=== Aim of the task ===
Where a line of the entries holds the string "computer", copy that line.

Collected data entries
__________
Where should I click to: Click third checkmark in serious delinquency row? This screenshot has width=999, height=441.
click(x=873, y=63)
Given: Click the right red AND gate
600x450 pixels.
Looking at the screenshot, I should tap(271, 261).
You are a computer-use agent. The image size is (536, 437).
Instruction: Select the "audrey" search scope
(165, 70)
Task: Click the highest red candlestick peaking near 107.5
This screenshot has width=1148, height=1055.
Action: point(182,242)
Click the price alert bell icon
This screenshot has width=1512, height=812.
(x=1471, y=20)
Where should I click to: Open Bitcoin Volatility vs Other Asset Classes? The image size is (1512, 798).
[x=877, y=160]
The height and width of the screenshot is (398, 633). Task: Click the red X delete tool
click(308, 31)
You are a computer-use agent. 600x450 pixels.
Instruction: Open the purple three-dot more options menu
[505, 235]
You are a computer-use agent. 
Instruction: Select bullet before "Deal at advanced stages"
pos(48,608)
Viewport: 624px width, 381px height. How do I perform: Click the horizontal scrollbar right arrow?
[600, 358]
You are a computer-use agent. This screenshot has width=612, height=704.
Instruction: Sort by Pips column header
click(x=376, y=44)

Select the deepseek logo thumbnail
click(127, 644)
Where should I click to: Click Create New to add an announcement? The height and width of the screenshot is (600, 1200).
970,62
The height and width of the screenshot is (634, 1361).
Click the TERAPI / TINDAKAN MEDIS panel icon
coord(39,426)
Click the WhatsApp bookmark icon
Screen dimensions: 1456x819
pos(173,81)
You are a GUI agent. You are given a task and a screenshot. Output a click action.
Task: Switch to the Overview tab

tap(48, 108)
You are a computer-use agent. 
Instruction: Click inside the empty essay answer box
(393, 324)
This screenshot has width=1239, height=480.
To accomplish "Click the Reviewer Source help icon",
__________
=== Answer box ===
You are a computer-use agent. The image size is (536, 437).
You are a computer-use agent. 600x450 pixels.
You are a computer-use agent. 
You are a computer-use agent. This screenshot has width=612, height=704.
You are a computer-use agent. 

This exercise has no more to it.